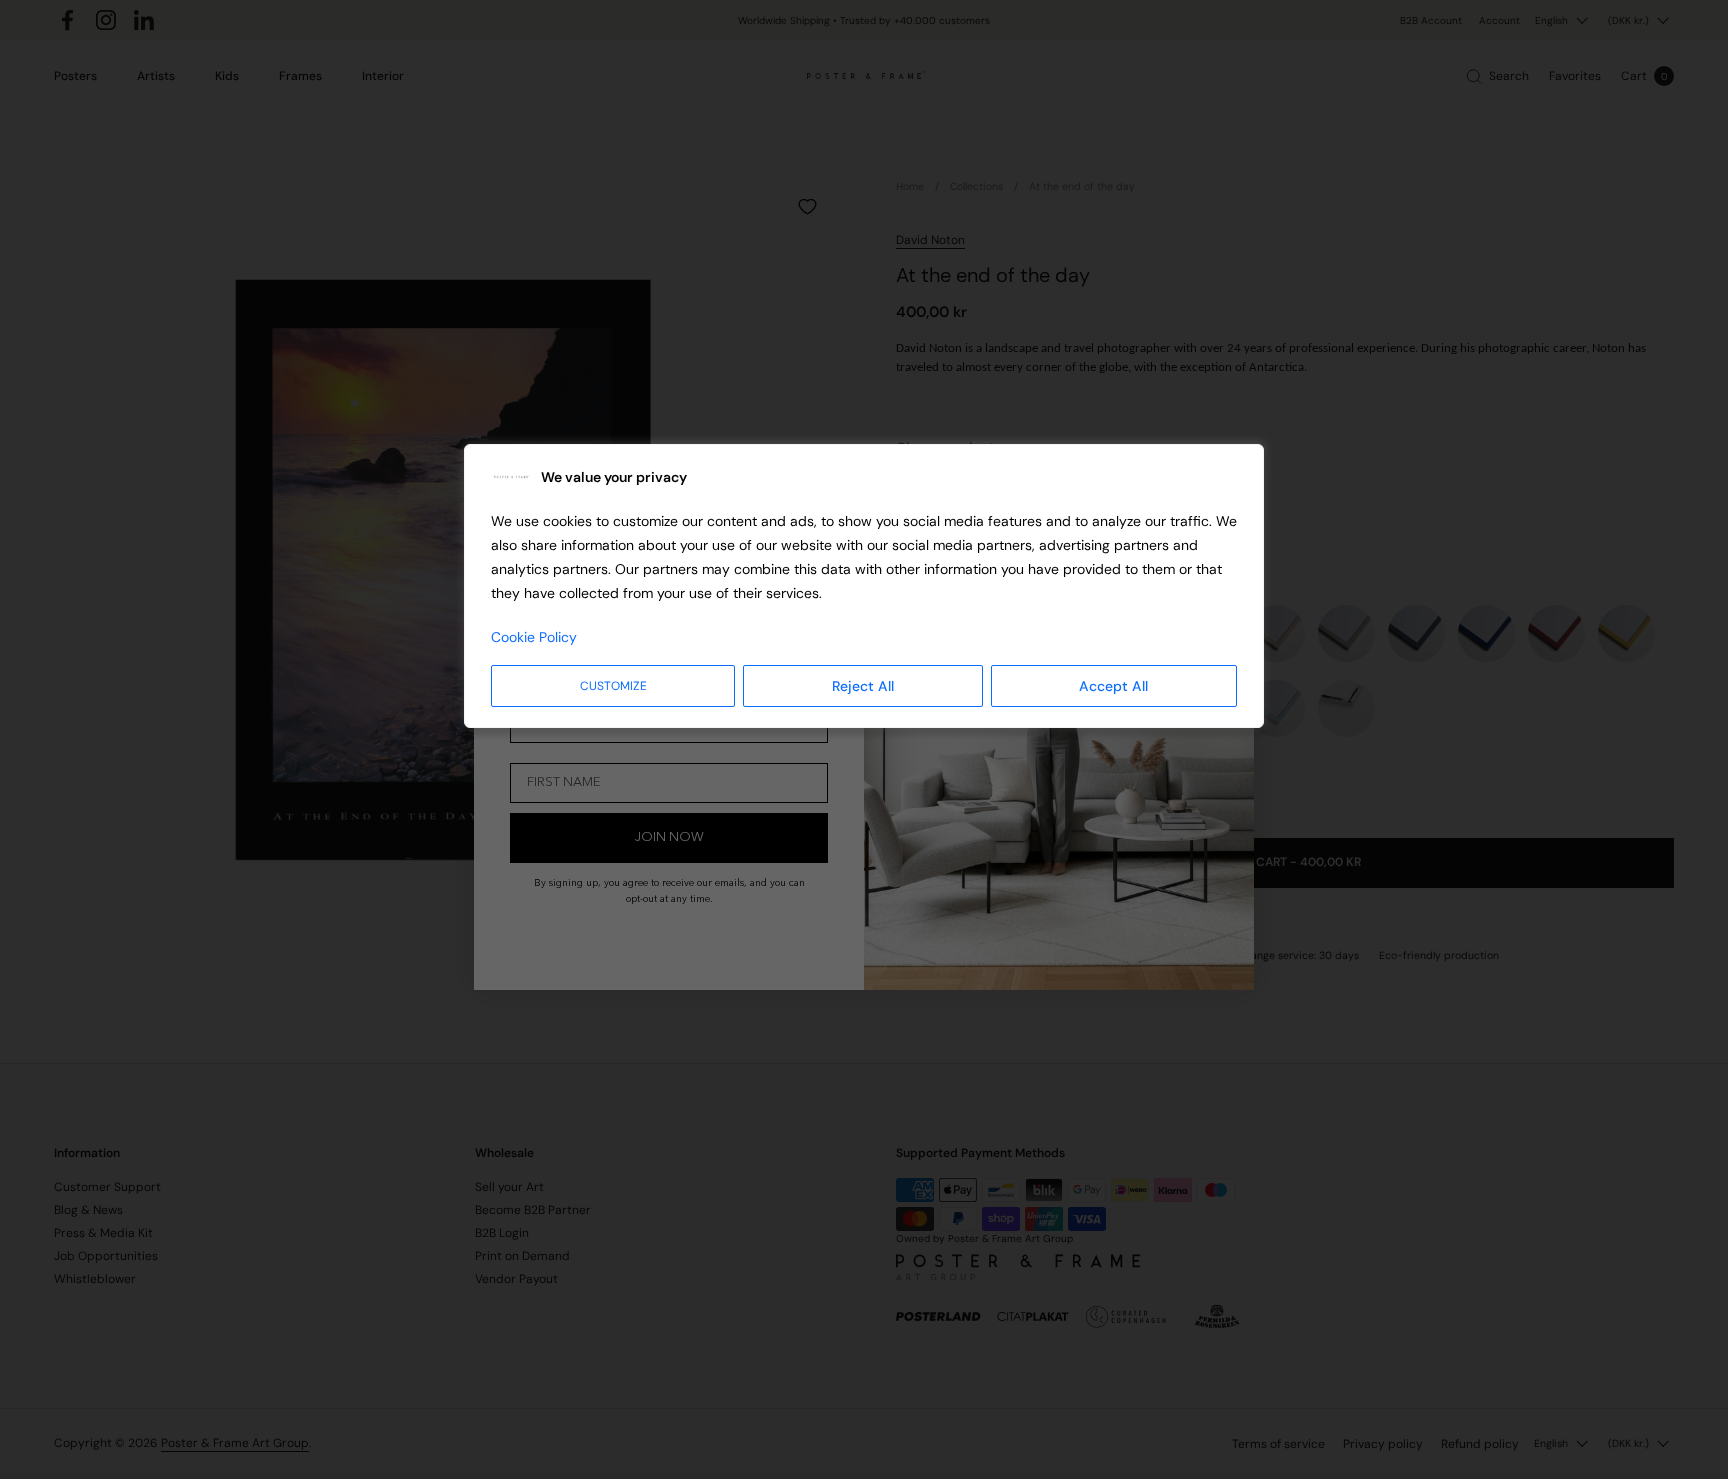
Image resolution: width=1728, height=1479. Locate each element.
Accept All (1113, 686)
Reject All (863, 686)
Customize (613, 686)
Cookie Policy (534, 637)
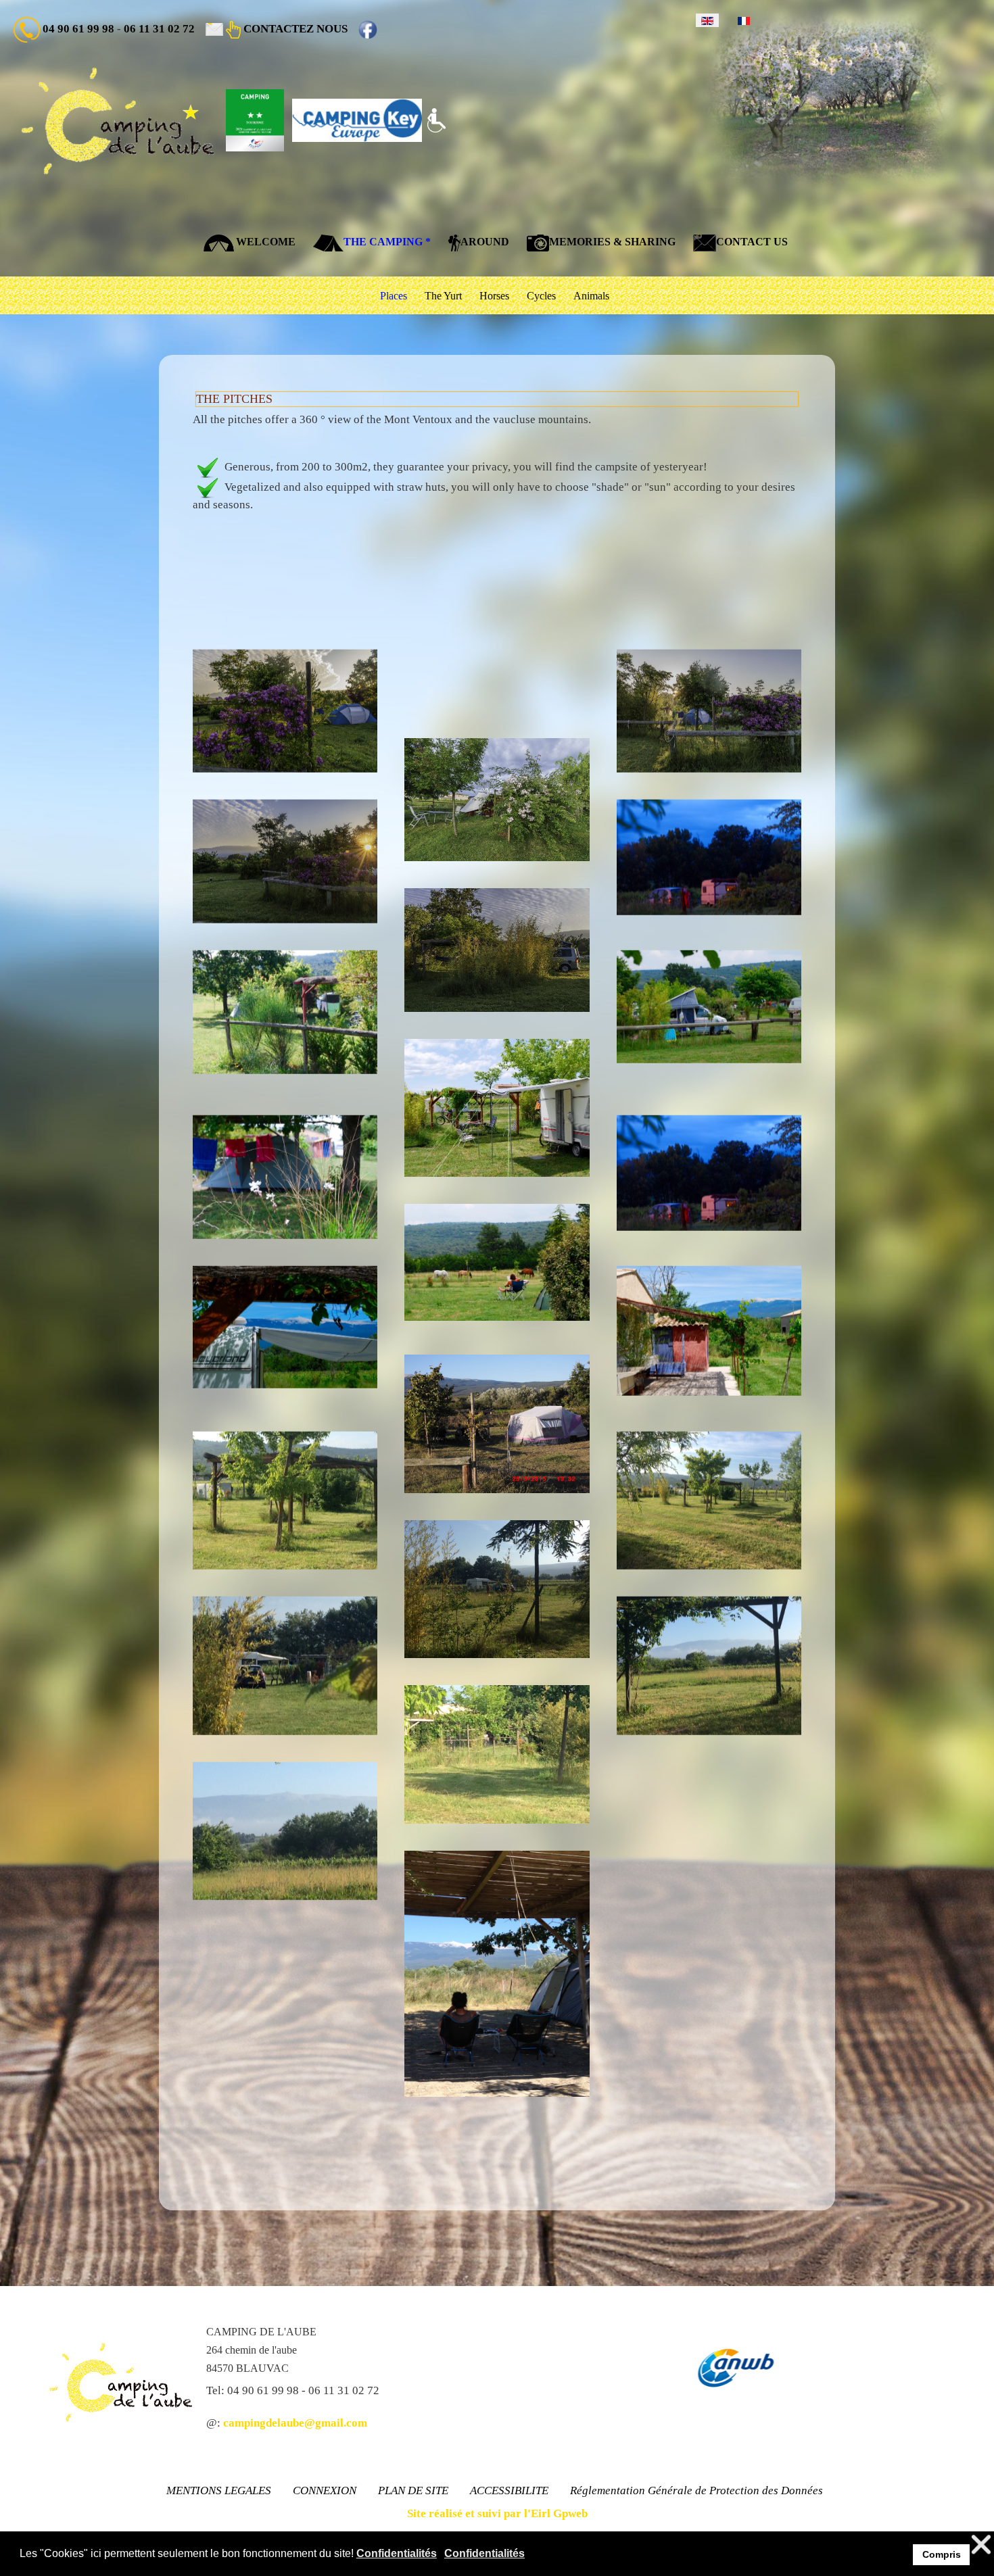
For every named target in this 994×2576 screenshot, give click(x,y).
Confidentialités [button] (396, 2553)
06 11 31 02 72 (159, 28)
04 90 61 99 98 (78, 28)
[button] (285, 711)
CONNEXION (324, 2490)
------------------------------------
WORK REQUIRED
Retype all the entries exactly; drop the pictures.

OUTPUT FOR THIS EXERCISE
Image resolution: width=1728, height=1479. Locate each element.
Accept All (1113, 686)
Reject All (863, 686)
Customize (613, 686)
Cookie Policy (534, 637)
For every named target in this 994×2576 screenshot, give click(x,y).
Confidentialités [button] (396, 2553)
06 11 31 02 72 (159, 28)
04 90 61 99 98 (78, 28)
[button] (285, 711)
CONNEXION (324, 2490)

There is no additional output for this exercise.